Edible Films: Eat Your Food With the Wrappers On!
All these years, we have been buying foodstuffs packed or wrapped in plastic, metal foils or papers, which we usually remove and throw in garbage bins. Although most of the packaging materials have been petroleum-derived polymers, the rising concern with their nonrenewable and non-biodegradable nature paves the route for the development of greener alternatives. Due to the rapid advancements in food technology, now we have food products packed in edible packaging materials. Yes! You can eat the wrappers as well!
What are edible films and coatings?
Edible films and coatings are any type of material used for enrobing various food inorder to extend shelf life of the product, that may be eaten together with food, with or without further removal. They are thin layers on the surface of the food, providing a barrier to moisture, oxygen and microbial contamination. Edible films contain only food-grade components in their composition, including film-forming matrix, solvent, plasticizers and other additives.
What are they made up of?
Diverse biological materials, such as polysaccharides, proteins, lipids and resins can be used in edible packaging formulations. They have two major components: a biomacromolecule-based matrix which forms a cohesive structure and a solvent (usually water). A plasticizer is often required for reducing brittleness and increasing flexibility . Usually, edible films and coatings are supposed to be transparent and flavorless, not interfering with the sensory properties of food. However, specific sensory properties may be desirable for some applications, such as sushi wraps, pouches to be melted on cooking, films between crust and toppings of pizzas or even film snacks.
Current research trend is the exploration of food industry by-products and waste as potential edible packaging materials. For example, whey protein from cheese production, chitosan from crustacean shells, corn zein from ethanol production, potato starch from potato chip waste, mung bean protein from mung bean starch and fruit pomace from beverage production. This can help in preventing competition for food resources as well as reducing environmental impacts and waste disposal costs. New sources of materials and blends have been used in the last few years to formulate edible films and coatings, including fruits and vegetable purees.
Applications of edible films
Edible coatings have been used as a barrier to minimize water loss, delaying the natural senescence of coated fruits and vegetables through selective permeability to gases. They extend the shelf life of minimally-processed fruits and vegetables by reducing moisture and solute migration, gas exchange, respiration and oxidative reaction rates. They can also suppress physiological disorders, delay changes in textural properties and improve mechanical integrity or food handling characteristics.
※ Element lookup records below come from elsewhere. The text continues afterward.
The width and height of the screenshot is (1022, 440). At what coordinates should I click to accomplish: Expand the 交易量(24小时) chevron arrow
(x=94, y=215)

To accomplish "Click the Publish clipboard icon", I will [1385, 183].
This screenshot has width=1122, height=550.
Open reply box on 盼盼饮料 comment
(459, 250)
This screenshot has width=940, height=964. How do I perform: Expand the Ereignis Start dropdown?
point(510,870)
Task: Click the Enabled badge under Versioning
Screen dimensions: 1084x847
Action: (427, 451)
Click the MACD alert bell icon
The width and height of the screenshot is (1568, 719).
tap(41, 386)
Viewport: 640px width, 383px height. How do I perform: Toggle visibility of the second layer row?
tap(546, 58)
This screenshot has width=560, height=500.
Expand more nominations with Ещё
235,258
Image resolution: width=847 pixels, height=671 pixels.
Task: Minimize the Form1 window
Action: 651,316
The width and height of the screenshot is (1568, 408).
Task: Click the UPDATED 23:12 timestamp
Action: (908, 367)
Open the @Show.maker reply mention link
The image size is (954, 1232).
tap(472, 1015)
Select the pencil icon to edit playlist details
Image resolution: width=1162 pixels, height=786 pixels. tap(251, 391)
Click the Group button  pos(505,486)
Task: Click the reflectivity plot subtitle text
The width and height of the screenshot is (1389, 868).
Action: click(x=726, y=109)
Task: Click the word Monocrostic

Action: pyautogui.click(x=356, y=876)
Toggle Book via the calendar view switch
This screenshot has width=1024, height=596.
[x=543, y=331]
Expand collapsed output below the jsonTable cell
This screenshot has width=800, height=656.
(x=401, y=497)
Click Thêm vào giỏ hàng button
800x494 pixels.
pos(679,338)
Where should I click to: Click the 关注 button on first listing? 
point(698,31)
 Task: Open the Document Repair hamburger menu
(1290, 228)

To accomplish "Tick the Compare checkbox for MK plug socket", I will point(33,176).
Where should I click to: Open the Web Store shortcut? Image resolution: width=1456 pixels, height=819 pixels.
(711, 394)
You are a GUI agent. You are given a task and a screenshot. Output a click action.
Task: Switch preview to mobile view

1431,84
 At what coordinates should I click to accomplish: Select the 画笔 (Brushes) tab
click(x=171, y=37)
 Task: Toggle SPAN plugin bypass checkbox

They offer additional advantages in commercial use, such as biocompatibility, nontoxicity, nonpolluting characteristics and low cost.
Another important application of edible coating is the reduction of oil uptake in deep fried products. Excess of fat in the diet has been linked to coronary heart disease, thus coatings applied to food before frying can help in reducing health problems associated with overconsumption of fat. Cellulose derivatives, including methylcellulose and hydroxypropyl- methylcellulose, which exhibit thermal gelation, can be used to reduce oil absorption through film formation.
One important advantage of using edible films and coatings is that several active ingredients can be incorporated into the matrix and consumed with the food, improving safety or nutritional and sensory attributes; the tendencies are to use edible coatings as carriers of functional ingredients by incorporating antimicrobials, antibrownings, and nutraceuticals to improve the quality of fruits and vegetables.
Antioxidant edible films can prevent food oxidation, development of off-flavors and nutritional losses, whereas antimicrobials can prevent spoilage from food-borne bacteria and organoleptic deterioration by microorganism proliferation.
The use of edible films has found a very important niche of applications, including in food packaging and biomedical applications through their good performance as carriers for active compounds. Research in this field has largely increased in the last few years, but some drawbacks are still to be solved to permit their use in massive applications in the packaging of consumer goods. The potential of edible coatings has been recognized as an alternative or synergistic addition to conventional packaging to enhance food quality and protection.